The "Bat No Bat Sorter" wasn't built overnight. It’s the result of an iterative "bootstrap" strategy, where each step made the next one possible.
Step 1: We first built a simple program based on the natural characteristics of echolocation calls to find potential bat calls.
Step 2: Our human experts manually sorted thousands of these sound snippets to create a "gold standard" dataset.
Step 3: We used this set to train our first AI, the "Alpha Model".
Step 4: We then used that model to sort more data, and our team refined its results again, manually verifying over 52,400 new snippets.
Step 5: This large, human-verified dataset was used to train the final, powerful "Beta Model". This is the engine inside the sorter you use today.
This means our AI is powerful and trustworthy because it was trained by our own experts on real-world data collected right here in Moorhead. In fact, we are yet to find it has made a mistake in identifying a data file as bat or no bat!
When you run the "Bat/No-Bat Sorter" (part of our "BatFieldLauncher" suite) , you are running a sophisticated scientific analysis tool right on your own laptop, no internet or cloud resources required.
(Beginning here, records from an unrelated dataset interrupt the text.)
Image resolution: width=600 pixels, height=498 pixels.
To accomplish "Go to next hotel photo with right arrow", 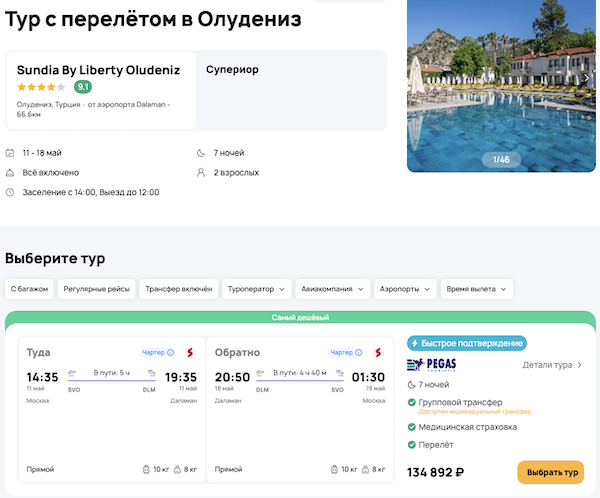I will pyautogui.click(x=586, y=77).
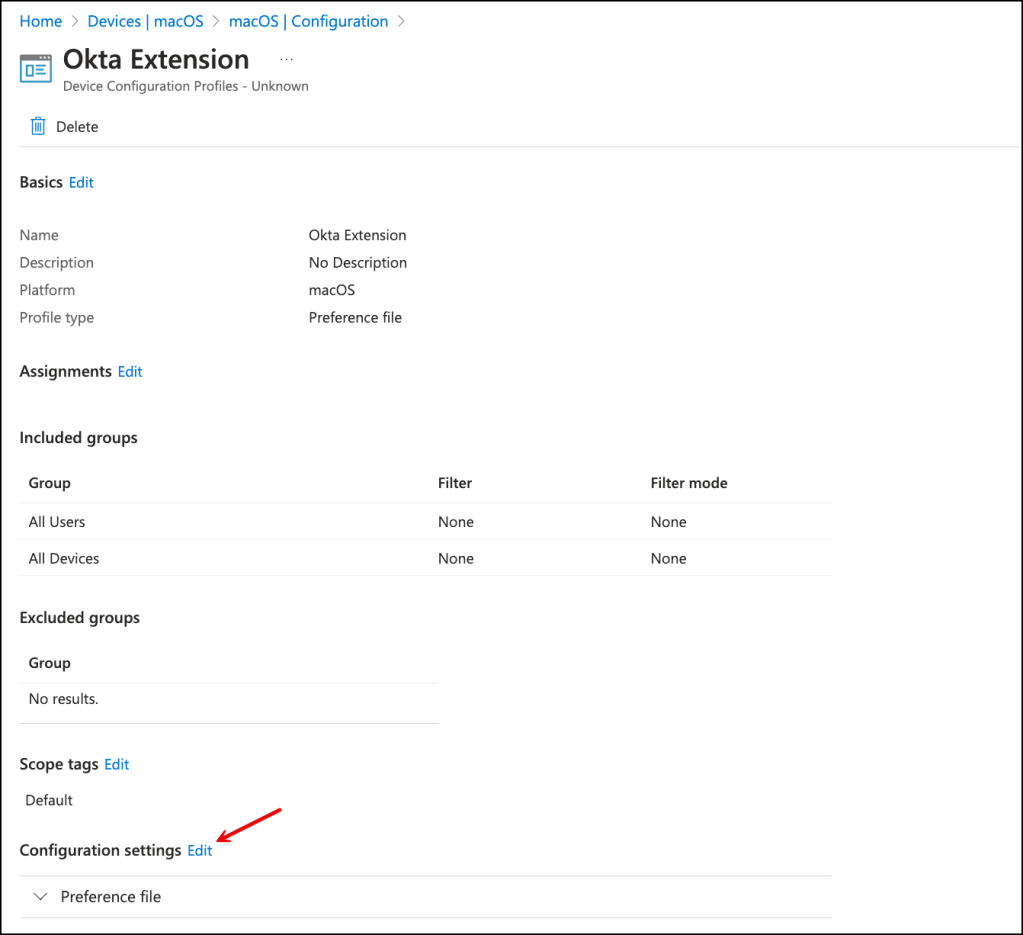Open macOS | Configuration breadcrumb
The height and width of the screenshot is (935, 1023).
tap(308, 21)
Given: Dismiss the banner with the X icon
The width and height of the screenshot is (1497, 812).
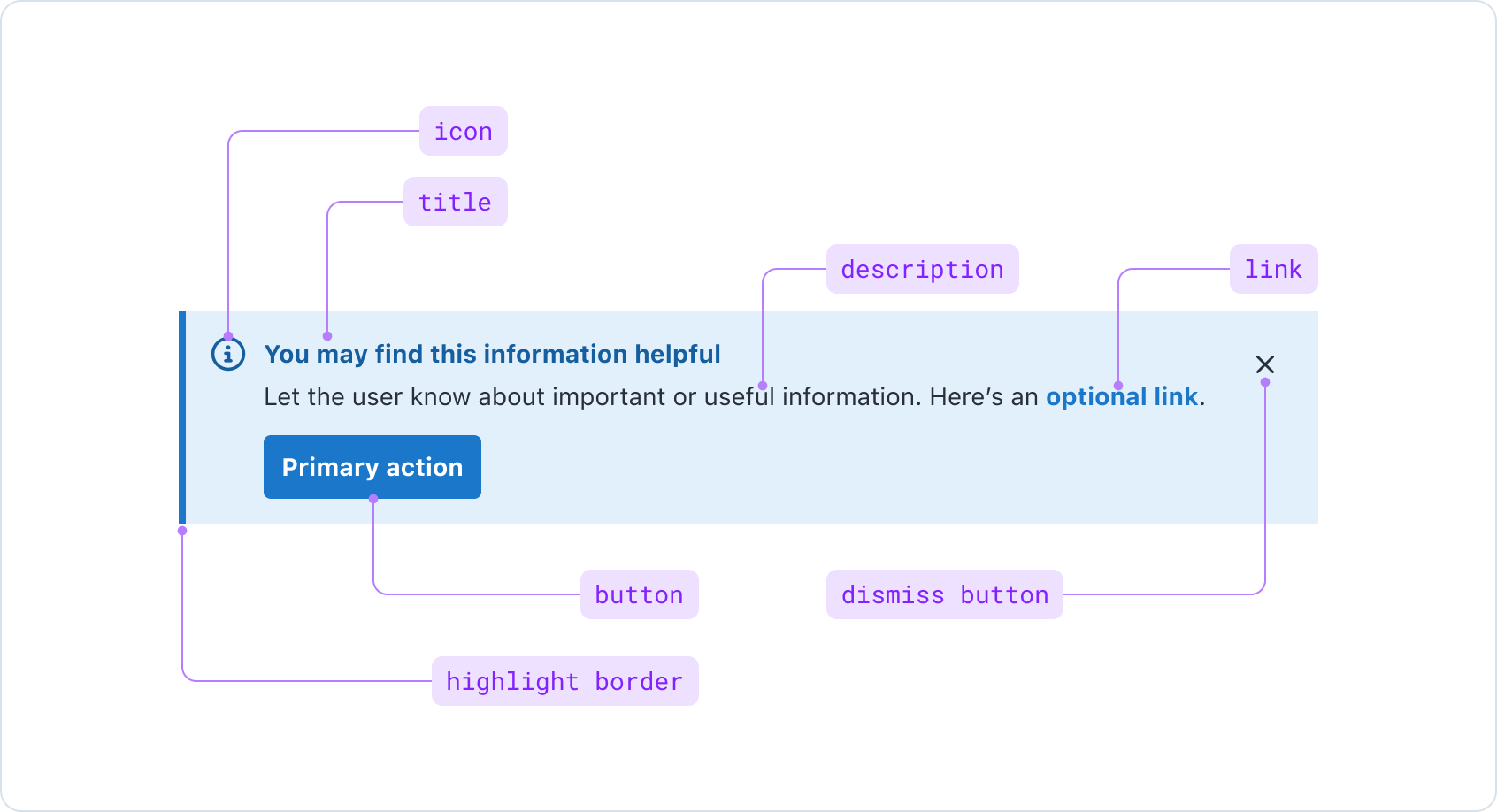Looking at the screenshot, I should pyautogui.click(x=1264, y=364).
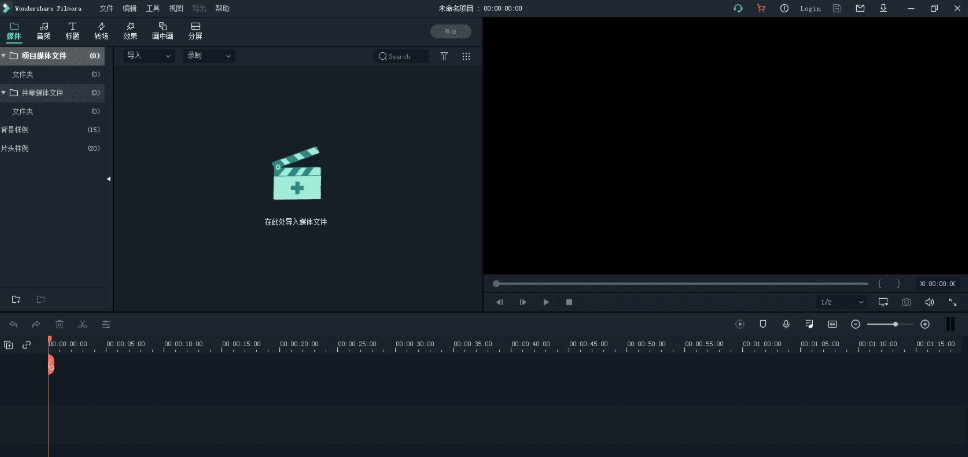The width and height of the screenshot is (968, 457).
Task: Open the 录制 record dropdown
Action: [x=208, y=56]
Here’s what happens:
Scan: The tool instantly scans your audio file in 0.5-second chunks.
Visualize: It turns each tiny chunk into a spectrogram—a "fingerprint" image of the sound from 18 to 80 kHz.
Predict: Our trained "Beta Model" looks at that image and predicts the probability that it contains a bat call.
Verify: It's not just the AI. The program adds a final "common sense" check, making sure there's enough bat activity (e.g., at least 1.5 seconds) to be confident.
Sort: The sorter then tags your file as "Bat," "Noisy Bat," or "No Bat," placing it in the correct folder.
This tool is what makes a project of this scale possible. The "Bat No Bat Sorter" has demonstrated exceptional performance and near-perfect precision in real-world field testing. It allows us to confidently filter terabytes of raw data down to a small, information-rich fraction only containing confirmed bat activity.
This system transforms "data overload into scientific opportunity". When you run this sorter, you are not just a data collector. You are performing the first and most critical step of our scientific analysis, enabling discoveries that would otherwise be buried in noise.